Work instructions:
[1] Decide whether each statement agrees with the small-business exemptions text, answering yes or no and quoting the exact words of the text that settle it: (a) In North Carolina, employers with fewer than three employees are exempt. (b) California exempts small businesses. (c) The Age Discrimination in Employment Act does not apply to employers with fewer than 15 people.
[2] Using the small-business exemptions text, answer each question on its own line:
(a) Which businesses are partially exempt from maintaining injury and illness records?
(b) Which two federal laws exempt employers with fewer than 15 employees?
(c) How many employees must die or be hospitalized in an incident for it to be reported regardless of business size?
[3] Print the small-business exemptions text from "The Occupational Safety" up to and including "disability or nationality.".

In Minnesota, partners, sole proprietors, some managers of LLCs, officers of closely held corporations and certain relatives are excluded from compulsory coverage. In North Carolina, employers with fewer than three employees are exempt. In California, there are no exemptions for small businesses.

OSHA exemptions

The Occupational Safety and Health Act requires employers to record serious, work-related injuries and illnesses to help evaluate the safety of a work environment, identify industry hazards and create protections to reduce or cut down on hazards. Businesses with 10 or fewer workers over the past year and those in low-risk industries, however, are partially exempt from maintaining injury and illness records, unless the Bureau of Labor Statistics or OSHA says they must. If an incident results in the death or hospitalization of three or more employees, the incident must be reported, regardless of the size of your business.


Federal and state laws provide legal rights for “protected classes” of employees. Protected classes are people who might experience discrimination based on race, religion, sex, color, age, physical or mental disability or nationality.

Current federal law against discrimination, however, does not always apply to small businesses. For instance, Title I of the Americans with Disabilities Act and Title VII of the Civil Rights Act of 1964 exempt employers with fewer than 15 employees. That means that as long as the small business does not employ more than 14 employees, it can refuse to hire groups of people — including disabled persons and women — and not be in violation of federal discrimination law. The Age Discrimination in Employment Act does not apply to employers with fewer than 20 people. If a business employs only 19 people, it can legally refuse to hire anyone over the age of 40.

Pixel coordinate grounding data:
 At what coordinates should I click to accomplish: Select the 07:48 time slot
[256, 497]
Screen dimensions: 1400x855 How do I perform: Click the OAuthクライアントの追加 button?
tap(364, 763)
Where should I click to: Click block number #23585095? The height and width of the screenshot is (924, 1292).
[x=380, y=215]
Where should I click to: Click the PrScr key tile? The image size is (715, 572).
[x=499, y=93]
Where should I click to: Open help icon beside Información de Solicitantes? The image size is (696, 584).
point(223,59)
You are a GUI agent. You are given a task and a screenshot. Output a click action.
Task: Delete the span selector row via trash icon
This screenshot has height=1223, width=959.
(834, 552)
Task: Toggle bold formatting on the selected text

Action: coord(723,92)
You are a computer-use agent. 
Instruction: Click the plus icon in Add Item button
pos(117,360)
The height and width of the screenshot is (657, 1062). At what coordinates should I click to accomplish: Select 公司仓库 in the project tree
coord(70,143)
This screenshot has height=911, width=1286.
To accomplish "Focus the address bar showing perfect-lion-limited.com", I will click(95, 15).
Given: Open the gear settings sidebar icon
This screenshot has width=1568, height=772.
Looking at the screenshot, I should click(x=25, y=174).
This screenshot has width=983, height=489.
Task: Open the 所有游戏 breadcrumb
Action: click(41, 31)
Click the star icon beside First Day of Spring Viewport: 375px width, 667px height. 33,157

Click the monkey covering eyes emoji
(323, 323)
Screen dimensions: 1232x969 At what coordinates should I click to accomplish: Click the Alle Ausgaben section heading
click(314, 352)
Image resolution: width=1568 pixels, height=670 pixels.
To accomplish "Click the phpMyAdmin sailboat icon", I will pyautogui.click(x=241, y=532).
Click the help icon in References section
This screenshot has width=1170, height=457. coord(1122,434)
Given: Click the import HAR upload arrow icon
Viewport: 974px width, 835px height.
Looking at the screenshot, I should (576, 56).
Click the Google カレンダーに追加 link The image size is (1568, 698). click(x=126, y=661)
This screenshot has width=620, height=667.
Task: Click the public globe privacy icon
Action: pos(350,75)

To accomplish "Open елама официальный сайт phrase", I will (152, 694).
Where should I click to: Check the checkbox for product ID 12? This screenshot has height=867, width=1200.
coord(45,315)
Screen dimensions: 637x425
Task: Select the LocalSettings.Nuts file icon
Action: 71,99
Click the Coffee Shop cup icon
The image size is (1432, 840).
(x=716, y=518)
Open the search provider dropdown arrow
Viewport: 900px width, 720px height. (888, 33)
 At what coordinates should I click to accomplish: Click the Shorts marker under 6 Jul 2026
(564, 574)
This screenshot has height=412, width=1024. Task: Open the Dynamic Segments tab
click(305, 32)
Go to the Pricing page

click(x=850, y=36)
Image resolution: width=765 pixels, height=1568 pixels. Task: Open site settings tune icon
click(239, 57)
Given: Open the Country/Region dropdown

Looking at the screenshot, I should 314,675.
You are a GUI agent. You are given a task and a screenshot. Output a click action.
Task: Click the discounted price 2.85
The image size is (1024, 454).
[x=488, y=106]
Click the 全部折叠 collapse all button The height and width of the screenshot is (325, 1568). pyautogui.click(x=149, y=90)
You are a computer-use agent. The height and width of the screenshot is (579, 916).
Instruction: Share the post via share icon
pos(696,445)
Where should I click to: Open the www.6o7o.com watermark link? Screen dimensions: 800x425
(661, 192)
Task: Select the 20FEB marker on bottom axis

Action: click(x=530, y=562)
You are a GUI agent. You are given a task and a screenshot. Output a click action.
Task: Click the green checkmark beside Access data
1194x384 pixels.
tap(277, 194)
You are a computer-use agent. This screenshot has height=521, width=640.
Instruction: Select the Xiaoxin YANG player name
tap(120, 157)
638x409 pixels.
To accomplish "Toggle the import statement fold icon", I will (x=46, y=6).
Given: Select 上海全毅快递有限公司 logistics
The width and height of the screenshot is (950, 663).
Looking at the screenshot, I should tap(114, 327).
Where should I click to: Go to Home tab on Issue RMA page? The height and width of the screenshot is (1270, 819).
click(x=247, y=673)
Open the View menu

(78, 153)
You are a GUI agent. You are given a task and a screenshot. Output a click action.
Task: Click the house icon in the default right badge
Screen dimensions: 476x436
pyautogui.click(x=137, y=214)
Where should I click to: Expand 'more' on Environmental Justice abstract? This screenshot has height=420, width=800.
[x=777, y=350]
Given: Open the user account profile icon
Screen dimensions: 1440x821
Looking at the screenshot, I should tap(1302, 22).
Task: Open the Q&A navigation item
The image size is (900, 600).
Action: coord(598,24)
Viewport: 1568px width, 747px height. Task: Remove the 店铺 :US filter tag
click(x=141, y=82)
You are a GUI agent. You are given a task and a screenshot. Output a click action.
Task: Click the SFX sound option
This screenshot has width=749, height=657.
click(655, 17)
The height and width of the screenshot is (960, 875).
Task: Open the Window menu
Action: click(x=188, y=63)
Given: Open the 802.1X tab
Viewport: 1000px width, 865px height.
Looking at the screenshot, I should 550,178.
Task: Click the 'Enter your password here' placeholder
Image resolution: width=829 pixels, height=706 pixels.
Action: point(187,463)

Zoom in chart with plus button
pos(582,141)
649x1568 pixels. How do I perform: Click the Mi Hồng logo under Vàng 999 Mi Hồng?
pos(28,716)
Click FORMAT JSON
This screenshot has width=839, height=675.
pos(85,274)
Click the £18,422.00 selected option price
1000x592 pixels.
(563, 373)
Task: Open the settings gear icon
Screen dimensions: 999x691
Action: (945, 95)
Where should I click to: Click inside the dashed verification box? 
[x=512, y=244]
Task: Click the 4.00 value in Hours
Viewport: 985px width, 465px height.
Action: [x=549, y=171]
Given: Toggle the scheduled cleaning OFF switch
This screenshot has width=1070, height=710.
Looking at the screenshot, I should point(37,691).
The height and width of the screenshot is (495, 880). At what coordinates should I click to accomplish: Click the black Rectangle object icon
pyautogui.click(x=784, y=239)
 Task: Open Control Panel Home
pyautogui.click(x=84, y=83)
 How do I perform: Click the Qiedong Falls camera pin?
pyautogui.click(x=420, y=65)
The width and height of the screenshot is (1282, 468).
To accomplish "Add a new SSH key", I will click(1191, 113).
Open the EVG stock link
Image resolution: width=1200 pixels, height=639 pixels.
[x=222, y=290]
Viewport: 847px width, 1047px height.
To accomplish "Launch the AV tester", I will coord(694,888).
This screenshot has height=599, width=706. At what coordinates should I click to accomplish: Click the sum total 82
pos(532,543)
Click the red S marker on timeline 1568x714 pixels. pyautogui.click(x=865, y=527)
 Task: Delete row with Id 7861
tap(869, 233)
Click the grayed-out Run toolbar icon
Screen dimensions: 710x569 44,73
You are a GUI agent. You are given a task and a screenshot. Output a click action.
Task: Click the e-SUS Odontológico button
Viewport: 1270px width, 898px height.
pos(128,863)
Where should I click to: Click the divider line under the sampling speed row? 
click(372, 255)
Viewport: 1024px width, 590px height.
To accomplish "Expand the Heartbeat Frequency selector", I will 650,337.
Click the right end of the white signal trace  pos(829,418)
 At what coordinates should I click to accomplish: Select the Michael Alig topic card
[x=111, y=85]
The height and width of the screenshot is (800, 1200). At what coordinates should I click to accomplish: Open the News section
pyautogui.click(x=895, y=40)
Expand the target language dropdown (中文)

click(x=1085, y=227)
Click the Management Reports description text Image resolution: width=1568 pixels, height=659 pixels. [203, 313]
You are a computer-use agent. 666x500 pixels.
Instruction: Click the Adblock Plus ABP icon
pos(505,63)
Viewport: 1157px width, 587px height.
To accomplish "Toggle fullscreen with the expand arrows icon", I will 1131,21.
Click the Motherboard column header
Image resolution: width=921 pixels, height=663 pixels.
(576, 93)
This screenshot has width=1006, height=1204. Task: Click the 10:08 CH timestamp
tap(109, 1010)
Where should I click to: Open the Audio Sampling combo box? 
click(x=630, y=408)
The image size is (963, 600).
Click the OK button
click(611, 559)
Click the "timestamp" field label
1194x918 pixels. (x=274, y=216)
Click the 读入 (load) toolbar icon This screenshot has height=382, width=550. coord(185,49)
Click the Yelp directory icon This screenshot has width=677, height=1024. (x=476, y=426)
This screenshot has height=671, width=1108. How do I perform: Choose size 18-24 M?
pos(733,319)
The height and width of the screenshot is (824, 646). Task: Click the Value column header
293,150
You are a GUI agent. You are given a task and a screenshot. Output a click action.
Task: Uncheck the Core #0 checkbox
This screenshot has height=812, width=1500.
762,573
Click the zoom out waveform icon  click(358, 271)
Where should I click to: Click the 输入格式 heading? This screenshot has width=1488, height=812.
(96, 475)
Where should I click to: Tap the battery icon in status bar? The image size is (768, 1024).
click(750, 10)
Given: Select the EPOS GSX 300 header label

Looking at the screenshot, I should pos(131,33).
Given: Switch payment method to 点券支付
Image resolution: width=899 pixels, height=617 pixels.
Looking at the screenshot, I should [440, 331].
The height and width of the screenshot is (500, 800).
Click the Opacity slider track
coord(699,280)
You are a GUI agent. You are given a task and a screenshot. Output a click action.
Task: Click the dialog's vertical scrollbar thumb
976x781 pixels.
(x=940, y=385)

Numbered responses:
[1]
(a) Yes: "In North Carolina, employers with fewer than three employees are exempt."
(b) No: "In California, there are no exemptions for small businesses."
(c) No: "The Age Discrimination in Employment Act does not apply to employers with fewer than 20 people."

[2]
(a) Businesses with 10 or fewer workers over the past year and those in low-risk industries
(b) Title I of the Americans with Disabilities Act and Title VII of the Civil Rights Act of 1964
(c) Three or more

[3]
The Occupational Safety and Health Act requires employers to record serious, work-related injuries and illnesses to help evaluate the safety of a work environment, identify industry hazards and create protections to reduce or cut down on hazards. Businesses with 10 or fewer workers over the past year and those in low-risk industries, however, are partially exempt from maintaining injury and illness records, unless the Bureau of Labor Statistics or OSHA says they must. If an incident results in the death or hospitalization of three or more employees, the incident must be reported, regardless of the size of your business.


Federal and state laws provide legal rights for “protected classes” of employees. Protected classes are people who might experience discrimination based on race, religion, sex, color, age, physical or mental disability or nationality.